• **What the task asks**: In the records below, repeat exactly the lines between the line holding "Sensitivity (42, 575)" and the line holding "Waarom standaard schoonmaak", inclusive, and drop the pictures.

*** Material provided

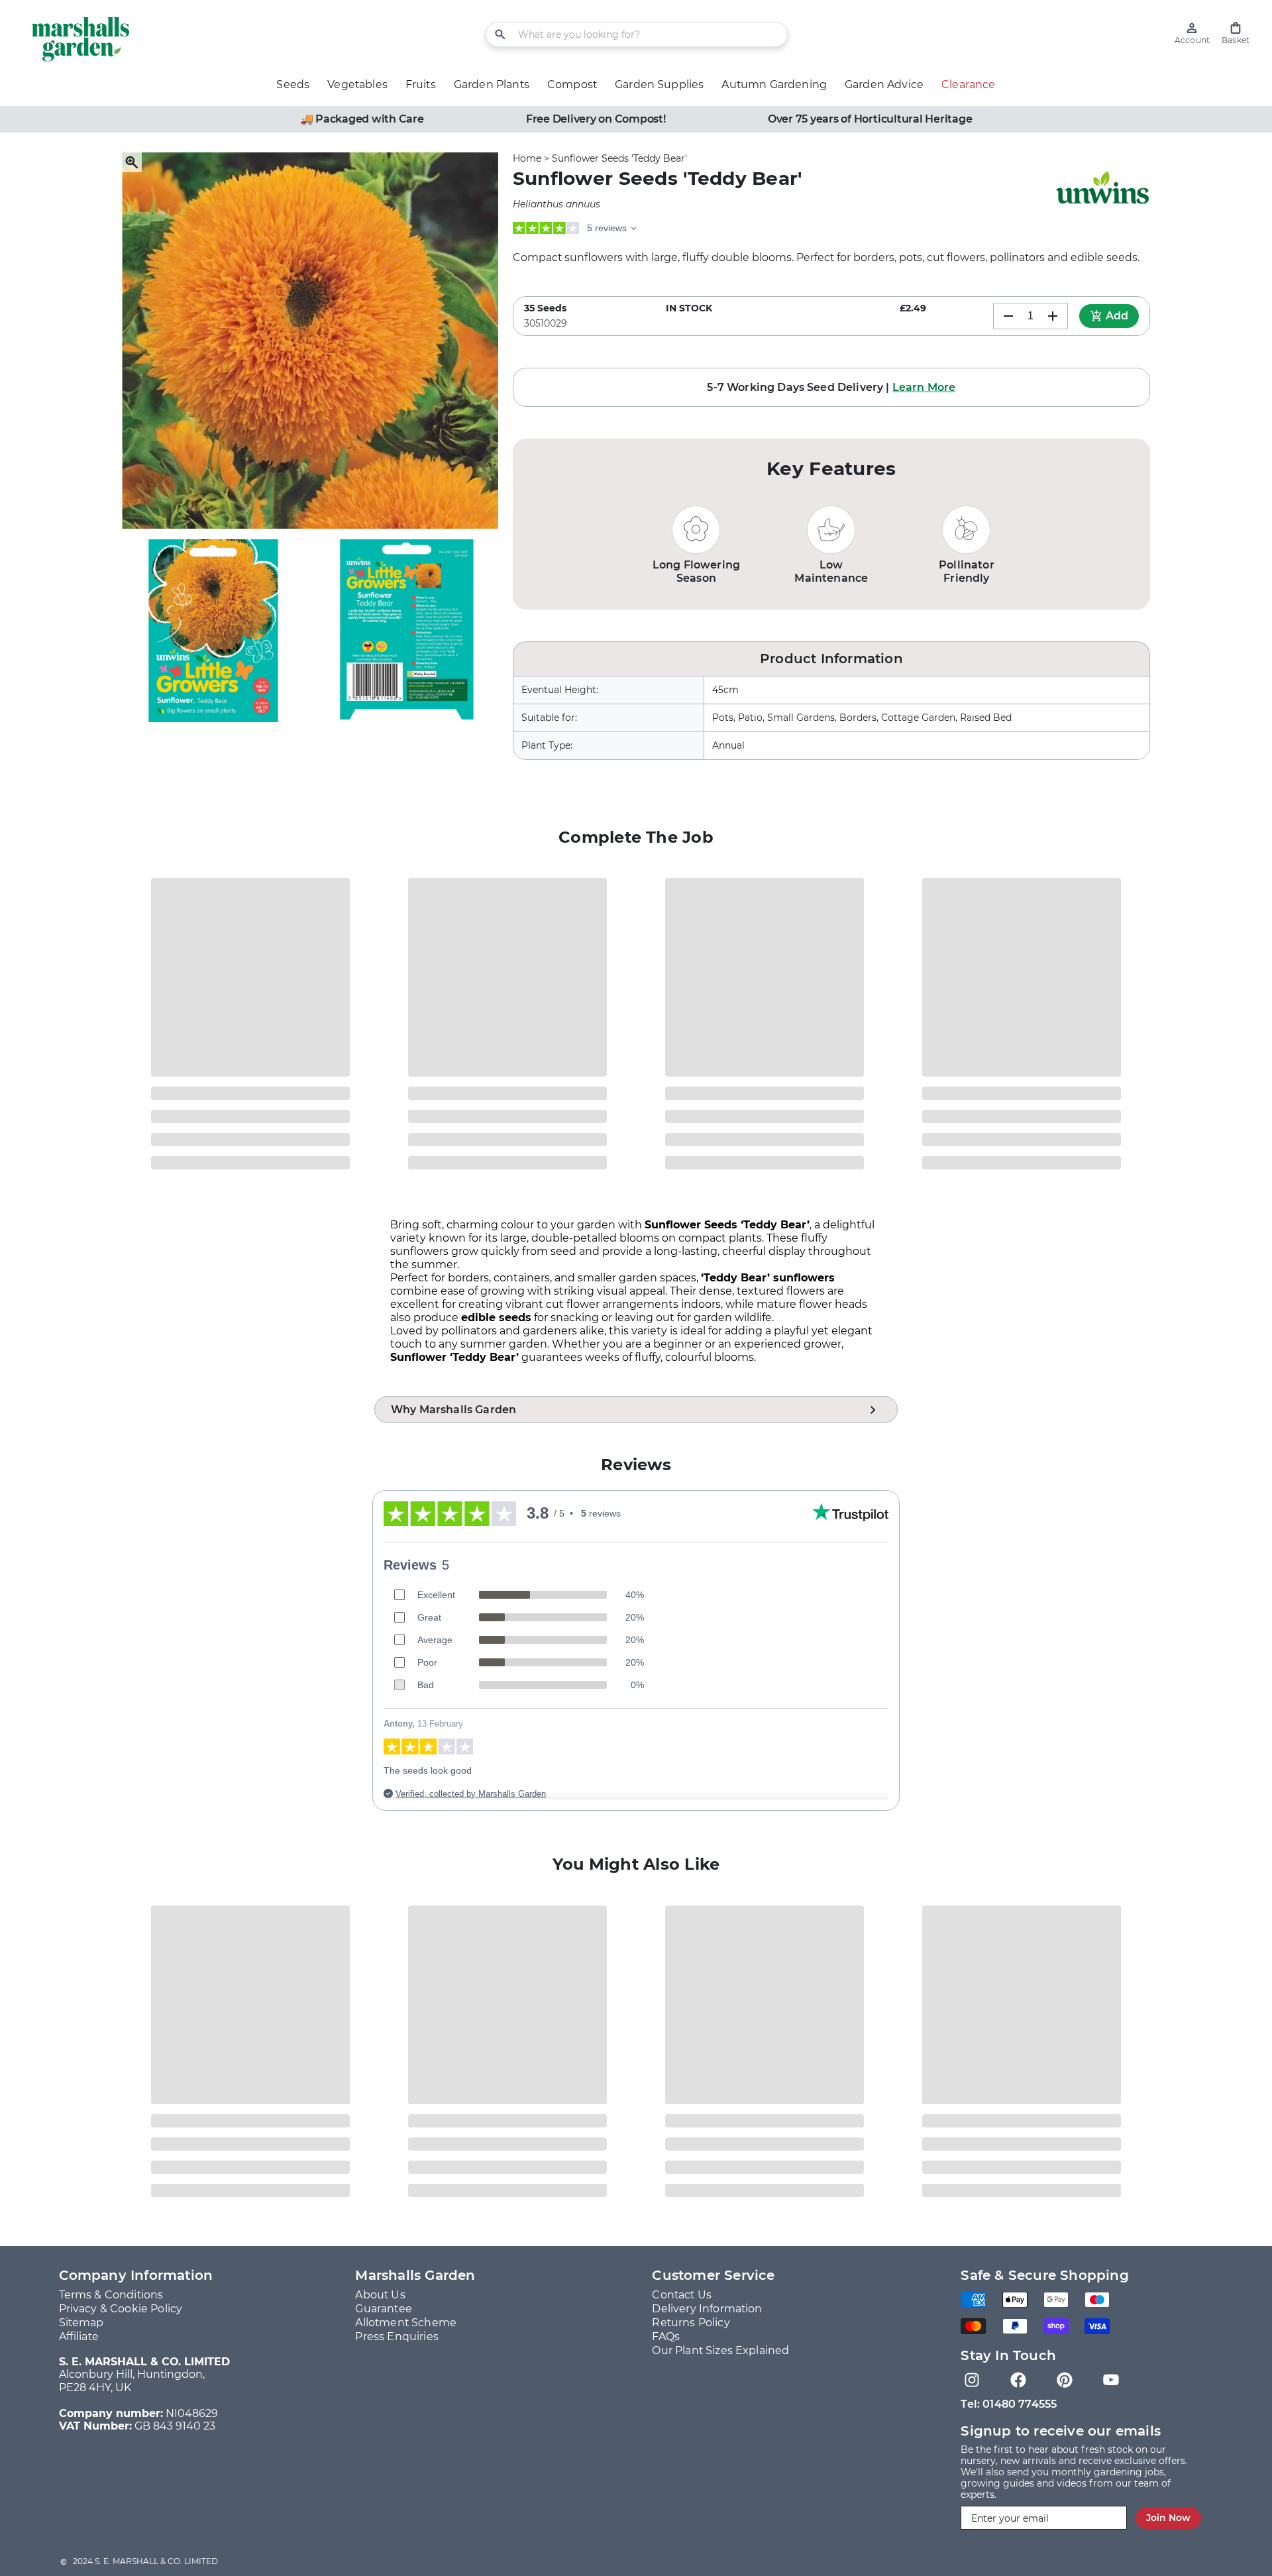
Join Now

******
*** Material provided

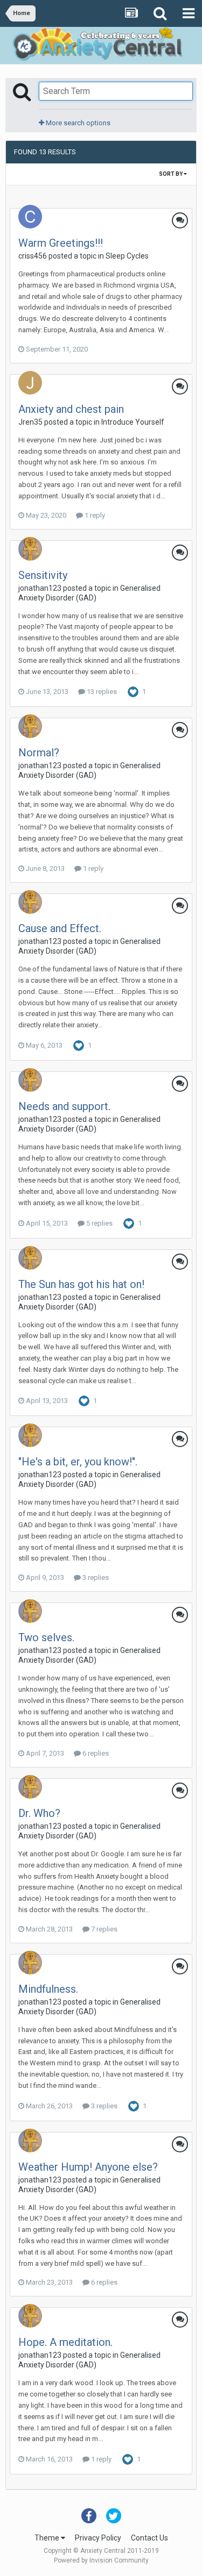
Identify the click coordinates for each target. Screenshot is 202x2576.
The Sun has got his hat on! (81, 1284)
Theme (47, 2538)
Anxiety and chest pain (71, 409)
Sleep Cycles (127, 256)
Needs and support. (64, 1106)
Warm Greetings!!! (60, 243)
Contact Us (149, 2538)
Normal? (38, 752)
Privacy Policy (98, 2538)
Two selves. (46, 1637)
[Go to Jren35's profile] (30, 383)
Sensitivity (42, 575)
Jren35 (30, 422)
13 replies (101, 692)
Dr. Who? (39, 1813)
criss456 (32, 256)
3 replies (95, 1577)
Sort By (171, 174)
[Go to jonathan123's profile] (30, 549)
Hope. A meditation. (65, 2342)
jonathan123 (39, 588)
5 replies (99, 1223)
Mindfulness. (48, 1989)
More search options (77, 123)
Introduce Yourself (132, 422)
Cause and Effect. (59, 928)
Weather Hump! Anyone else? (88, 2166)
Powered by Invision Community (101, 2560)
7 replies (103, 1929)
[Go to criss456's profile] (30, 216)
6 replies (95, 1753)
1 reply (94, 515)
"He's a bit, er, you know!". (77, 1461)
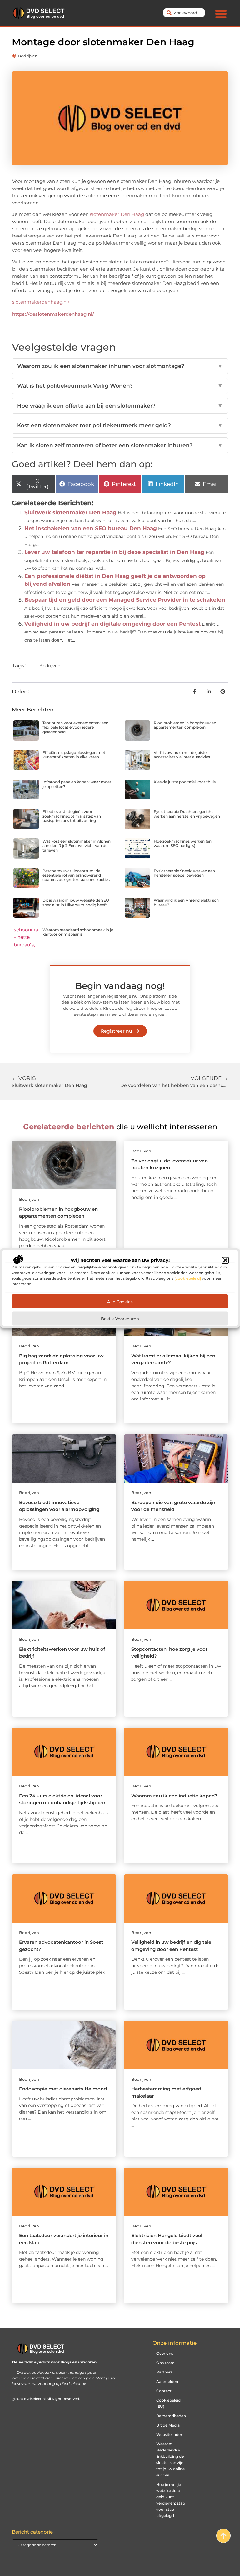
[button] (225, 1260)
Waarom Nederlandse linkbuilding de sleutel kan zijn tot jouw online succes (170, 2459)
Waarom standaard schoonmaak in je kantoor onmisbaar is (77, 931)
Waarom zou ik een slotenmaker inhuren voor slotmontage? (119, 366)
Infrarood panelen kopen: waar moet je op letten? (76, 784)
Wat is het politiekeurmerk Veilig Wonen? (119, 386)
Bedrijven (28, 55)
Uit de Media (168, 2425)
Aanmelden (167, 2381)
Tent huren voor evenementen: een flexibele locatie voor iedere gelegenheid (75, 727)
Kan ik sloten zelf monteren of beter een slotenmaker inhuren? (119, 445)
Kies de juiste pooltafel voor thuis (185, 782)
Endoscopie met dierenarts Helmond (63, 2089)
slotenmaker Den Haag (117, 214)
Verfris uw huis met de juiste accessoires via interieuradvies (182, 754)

******

• **Exercise solution**:
Sensitivity (42, 575)
Jren35 (30, 422)
13 replies (101, 692)
Dr. Who? (39, 1813)
criss456 (32, 256)
3 replies (95, 1577)
Sort By (171, 174)
[Go to jonathan123's profile] (30, 549)
Hope. A meditation. (65, 2342)
jonathan123 (39, 588)
5 replies (99, 1223)
Mindfulness. (48, 1989)
More search options (77, 123)
Introduce Yourself (132, 422)
Cause and Effect. (59, 928)
Weather Hump! Anyone else? (88, 2166)
Powered by Invision Community (101, 2560)
7 replies (103, 1929)
[Go to criss456's profile] (30, 216)
6 replies (95, 1753)
1 reply (94, 515)
"He's a bit, er, you know!". (77, 1461)
[button] (225, 1260)
Waarom Nederlandse linkbuilding de sleutel kan zijn tot jouw online succes (170, 2459)
Waarom standaard schoonmaak in je kantoor onmisbaar is (77, 931)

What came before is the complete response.